Log1 ビルの裏

早く来い。何故天才作曲家の僕がこの未知の生物の言う事に従わなきゃいけないんだ。


そう言いながらナナチの後に着いて行った。



「おい、人間。腹減ってないか?」

そうナナチは僕に言った。



減ってない。

何故か減ってない。そうか、クッキーを食べたからか。


「減ってても何もないんだけどな。」

そうナナチは僕に言った。

いや何も無いんかい。そう心のツッコミを入れた。


「んなー。」

そうナナチは言った。気怠そうに。



僕たちは元いたビルから出て外壁を越えて裏側まで歩いた。体感43分ぐらい歩いた。

裏側に来るまでナナチは定期的に「んなー。」と発していた。鳴き声か何かだろうか。



それか砂を「んなー。
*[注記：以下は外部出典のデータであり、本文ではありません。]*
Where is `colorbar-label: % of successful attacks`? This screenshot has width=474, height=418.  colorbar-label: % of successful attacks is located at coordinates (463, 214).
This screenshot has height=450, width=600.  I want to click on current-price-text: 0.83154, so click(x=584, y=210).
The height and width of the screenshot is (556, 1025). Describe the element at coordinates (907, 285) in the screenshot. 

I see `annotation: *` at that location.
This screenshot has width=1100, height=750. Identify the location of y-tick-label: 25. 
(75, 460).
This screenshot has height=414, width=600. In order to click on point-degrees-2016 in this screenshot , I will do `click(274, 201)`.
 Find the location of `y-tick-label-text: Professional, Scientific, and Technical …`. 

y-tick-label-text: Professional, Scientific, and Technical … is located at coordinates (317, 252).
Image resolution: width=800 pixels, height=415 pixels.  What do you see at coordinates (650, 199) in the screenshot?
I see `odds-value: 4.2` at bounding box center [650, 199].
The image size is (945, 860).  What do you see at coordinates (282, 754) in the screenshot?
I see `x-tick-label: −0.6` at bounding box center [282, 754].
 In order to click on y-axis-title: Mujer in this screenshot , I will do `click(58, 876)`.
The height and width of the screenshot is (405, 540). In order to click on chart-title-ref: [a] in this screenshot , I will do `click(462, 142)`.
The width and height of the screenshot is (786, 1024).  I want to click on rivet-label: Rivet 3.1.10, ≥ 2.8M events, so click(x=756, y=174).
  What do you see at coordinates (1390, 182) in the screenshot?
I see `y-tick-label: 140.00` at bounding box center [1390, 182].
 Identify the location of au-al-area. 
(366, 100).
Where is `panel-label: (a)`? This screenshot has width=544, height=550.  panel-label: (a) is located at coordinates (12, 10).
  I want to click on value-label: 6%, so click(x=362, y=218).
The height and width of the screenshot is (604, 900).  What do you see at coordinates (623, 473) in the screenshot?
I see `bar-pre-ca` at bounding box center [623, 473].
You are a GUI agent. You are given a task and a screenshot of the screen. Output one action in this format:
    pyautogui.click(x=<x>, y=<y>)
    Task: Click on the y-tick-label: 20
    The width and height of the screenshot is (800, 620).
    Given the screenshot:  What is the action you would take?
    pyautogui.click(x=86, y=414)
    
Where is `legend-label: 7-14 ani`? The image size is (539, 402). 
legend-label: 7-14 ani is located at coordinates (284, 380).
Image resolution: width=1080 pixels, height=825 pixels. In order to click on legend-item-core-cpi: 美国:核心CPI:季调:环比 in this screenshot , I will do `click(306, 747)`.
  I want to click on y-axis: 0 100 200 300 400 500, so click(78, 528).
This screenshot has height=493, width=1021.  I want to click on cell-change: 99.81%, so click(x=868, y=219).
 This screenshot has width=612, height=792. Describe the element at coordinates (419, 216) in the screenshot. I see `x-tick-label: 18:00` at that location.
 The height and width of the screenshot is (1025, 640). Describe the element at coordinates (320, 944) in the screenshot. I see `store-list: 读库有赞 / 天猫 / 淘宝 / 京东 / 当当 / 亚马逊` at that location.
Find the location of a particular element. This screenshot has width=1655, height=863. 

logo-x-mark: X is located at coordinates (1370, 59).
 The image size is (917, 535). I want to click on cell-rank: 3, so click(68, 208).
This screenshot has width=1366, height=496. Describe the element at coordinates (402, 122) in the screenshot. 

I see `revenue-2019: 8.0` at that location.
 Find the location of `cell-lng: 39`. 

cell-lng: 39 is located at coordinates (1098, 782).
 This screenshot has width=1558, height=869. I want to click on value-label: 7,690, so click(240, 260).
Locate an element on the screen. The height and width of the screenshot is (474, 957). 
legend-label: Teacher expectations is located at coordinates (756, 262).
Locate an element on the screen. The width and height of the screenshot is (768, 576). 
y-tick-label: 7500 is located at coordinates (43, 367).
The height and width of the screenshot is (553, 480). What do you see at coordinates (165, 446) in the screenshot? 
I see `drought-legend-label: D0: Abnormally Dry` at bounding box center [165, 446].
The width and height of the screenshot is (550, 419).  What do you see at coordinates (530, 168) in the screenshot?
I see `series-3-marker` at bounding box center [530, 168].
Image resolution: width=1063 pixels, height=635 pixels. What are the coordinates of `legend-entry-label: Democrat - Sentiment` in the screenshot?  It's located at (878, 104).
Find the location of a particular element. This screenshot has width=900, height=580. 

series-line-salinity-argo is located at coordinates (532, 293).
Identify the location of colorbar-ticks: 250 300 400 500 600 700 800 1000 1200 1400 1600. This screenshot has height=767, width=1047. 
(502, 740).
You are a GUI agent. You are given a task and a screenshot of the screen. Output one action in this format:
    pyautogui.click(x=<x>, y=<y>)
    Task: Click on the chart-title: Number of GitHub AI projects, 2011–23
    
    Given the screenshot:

」と言っているのでは。

流石に考え過ぎか。


「あの、ナナチさん。僕たちは一体何処に向かってるんですか。」

裏側に着いたところでそう尋ねた。

「んな。あのビルの天辺に向かってるんだ。」

ナナチはそう言いながら左奥の寂れたビルを指差した。


「天辺に何かあるんですか。」

そう聞いてみた。

「ヘリポートがあるんだ。其処でお前を引き渡す。」

僕は焦った。

「ひ、引き渡す!?誰に引き渡すんですか。それにずっと思ってたんですが此処は一体何処なんですか!?鳥取?でも鳥取砂丘に貴方の様な生物は居ないし今の鳥取はもっと寒い筈だ。」

これを10秒でナナチに伝えた。要するに早口で伝えた、それ程焦った。



「んなー。」

ナナチはめちゃくちゃ引いてた。ドン引きするくらいに。僕が悪いのか。いいや。


「人間は早口だから聞き取りにくいんだ。ハヤトって言ったか?もっと分かりやすく言ってくれ。」

ナナチにそう指図された。指図されたと言うのは語弊が生まれる。

ナナチにそう言われた。これなら良いだろう。



「もう疲れたからいいです。早く進んで下さい。」

僕はそうナナチに言った。実際僕が言った事はとても気になっている。此処は何処なのかや誰に引き渡すのか。だけど一先ず置いといた。僕は人間以外と喋った事がない。ボーカルアンドロイドは別。そもそもボーカルアンドロイドを人と定義するのかそれ以外で定義するのかで話が変わってくるでしょ。本末転倒。



「んじゃあ、先に行くとしますか。」

ナナチはそう言いながら軽くストレッチをしていた。

そして次の瞬間、四つん這いになりうさぎ宛らのスピードで斜めに傾いているビルに向かって行った。



「おい人間。早くしないと日が」

喋りながら走っているお陰で最後まで聞こえずに済んだ。